[Records for processing — start]
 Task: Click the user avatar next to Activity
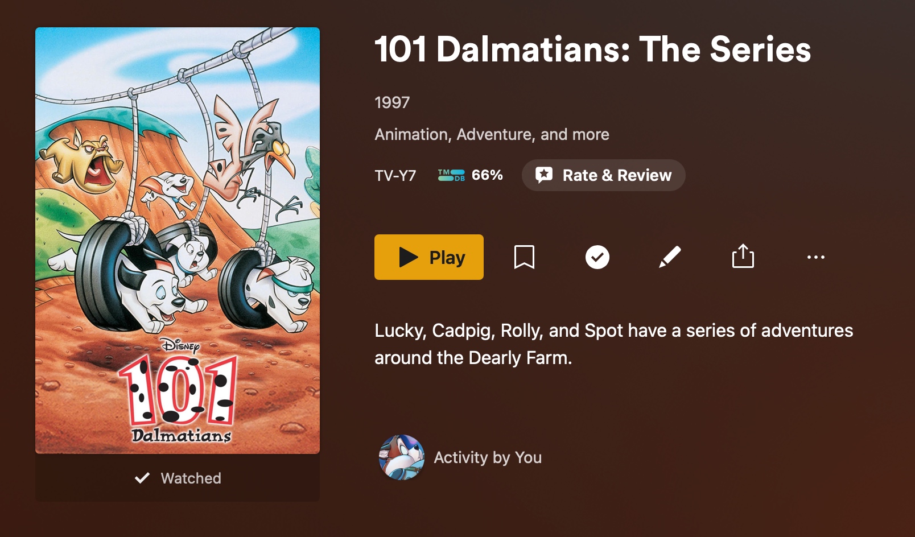coord(402,457)
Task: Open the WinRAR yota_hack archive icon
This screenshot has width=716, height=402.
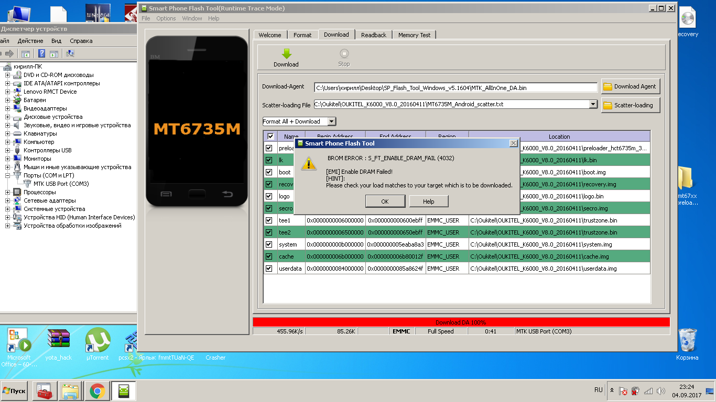Action: [x=58, y=340]
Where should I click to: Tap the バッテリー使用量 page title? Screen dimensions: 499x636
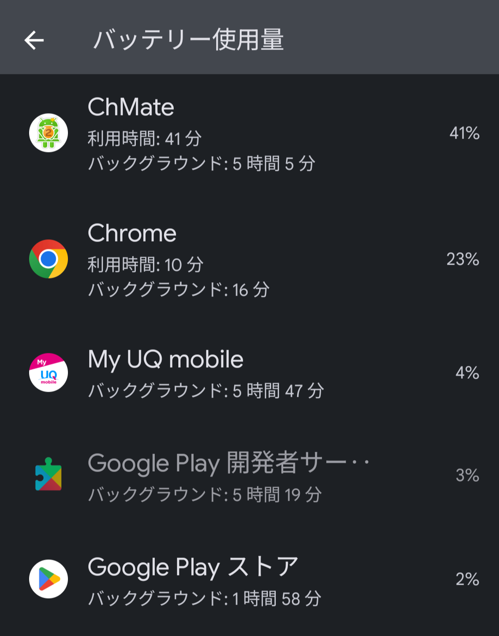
[Records for processing — finish]
Required work
Leaving the pictures out, give back each line above exactly.

Solution below
 Task: Click the user avatar next to Activity
coord(402,457)
Task: Open the WinRAR yota_hack archive icon
This screenshot has width=716, height=402.
Action: [x=58, y=340]
Where should I click to: Tap the バッテリー使用量 page title? Screen dimensions: 499x636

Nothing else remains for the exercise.